Find each row below that contains the string "label", and copy those rows in full. Match uppercase and lowercase exactly.

[Data lines]

begin

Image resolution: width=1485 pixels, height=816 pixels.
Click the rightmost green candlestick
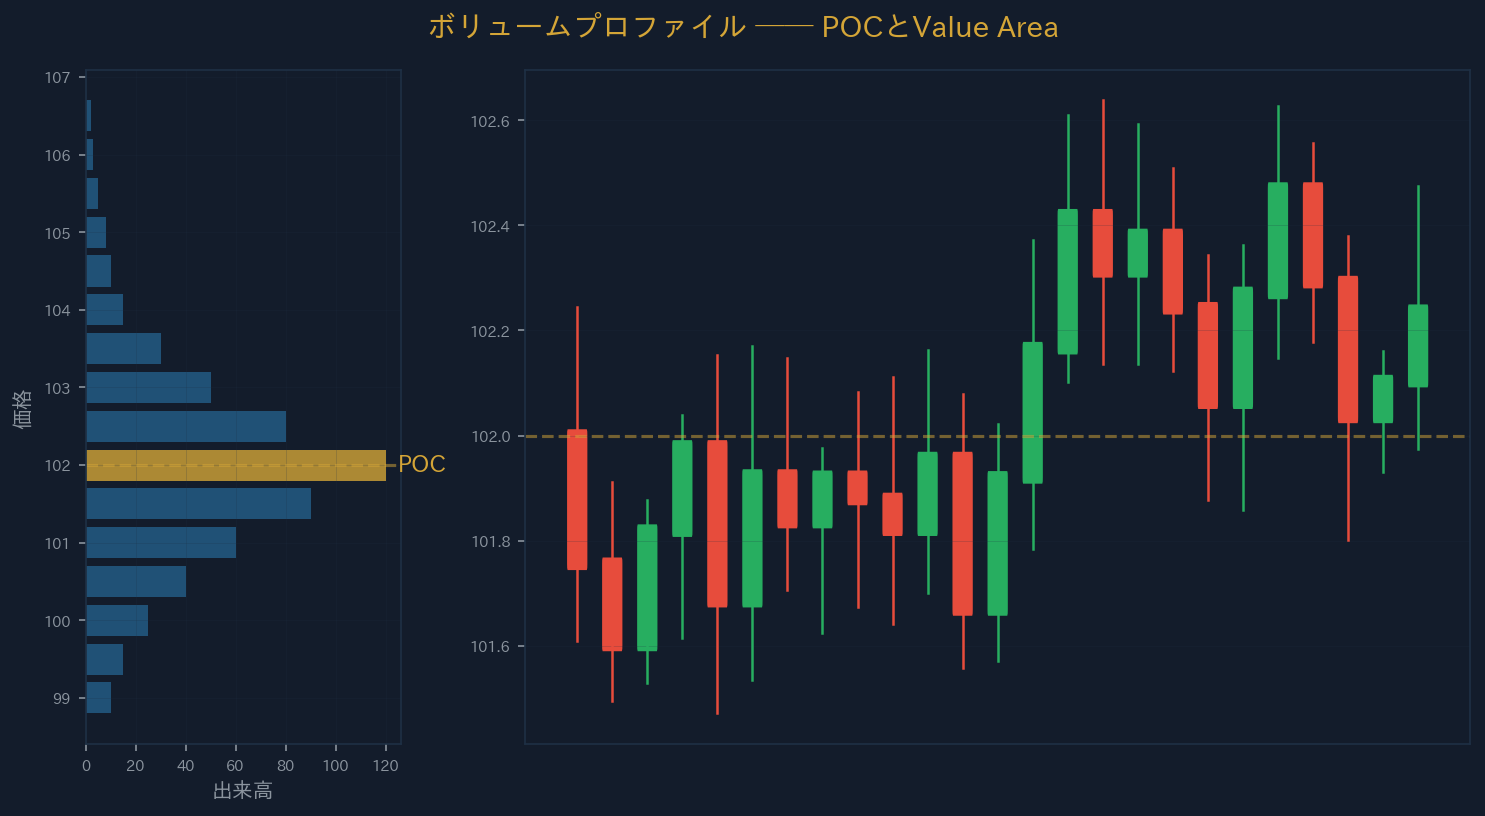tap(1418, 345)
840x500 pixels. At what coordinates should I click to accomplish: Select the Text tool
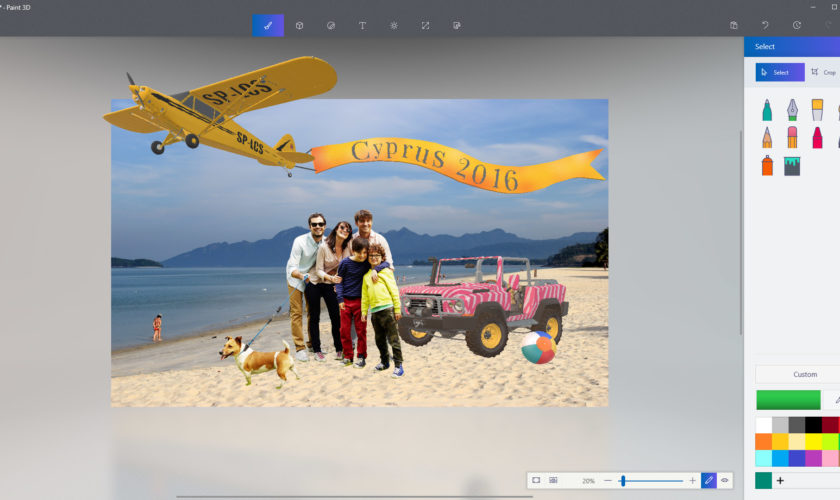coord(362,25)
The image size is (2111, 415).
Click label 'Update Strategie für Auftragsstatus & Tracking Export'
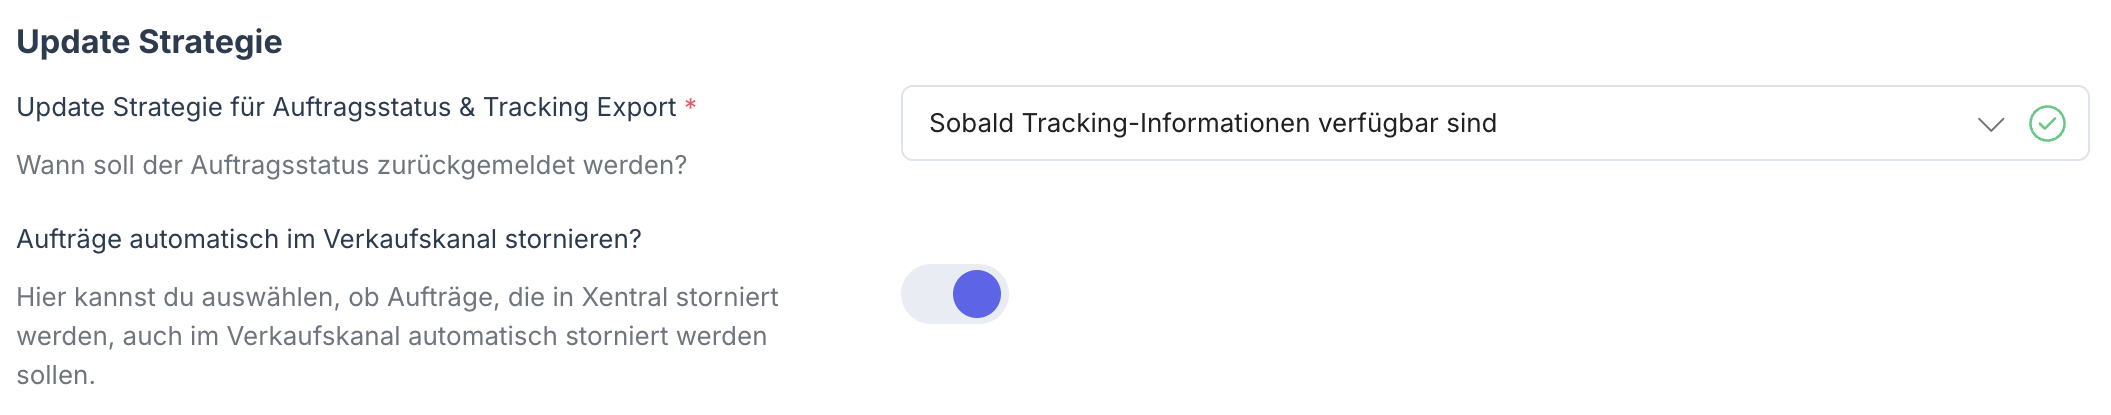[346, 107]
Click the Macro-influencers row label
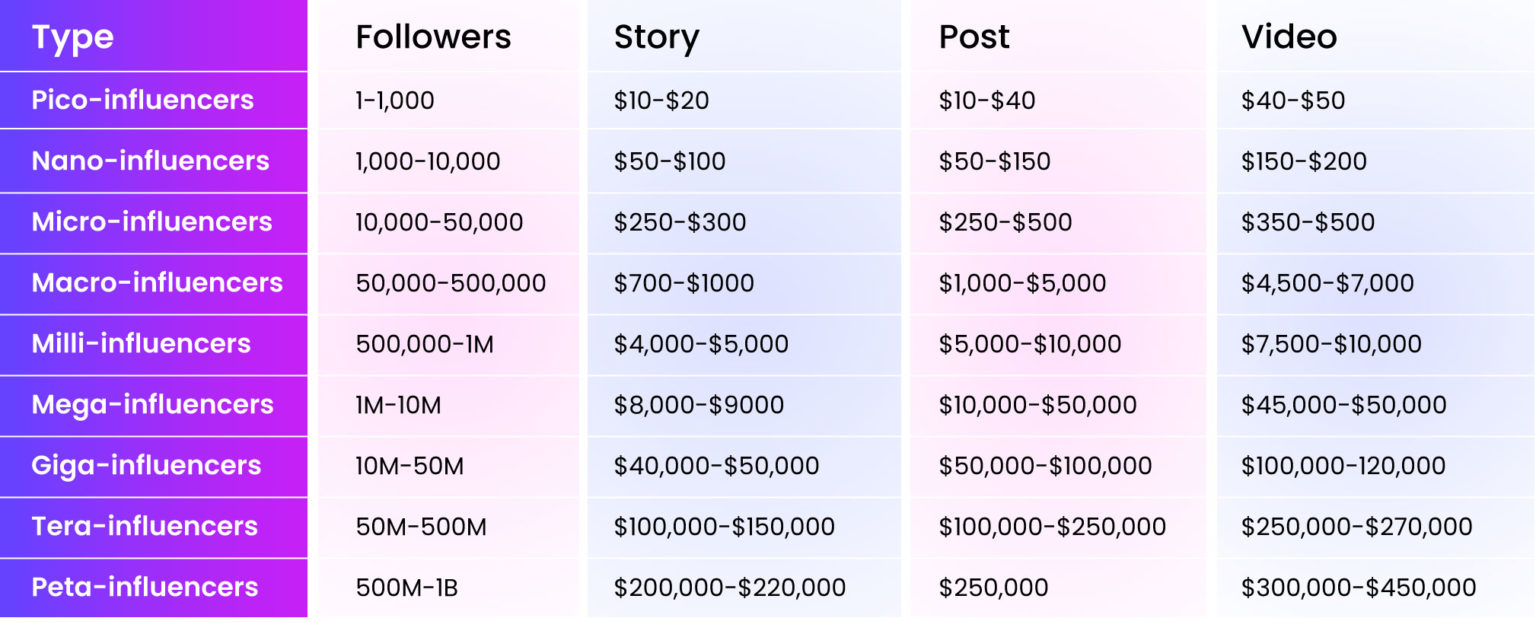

end

» Final result
Click label 'Update Strategie für Auftragsstatus & Tracking Export'
Click the Macro-influencers row label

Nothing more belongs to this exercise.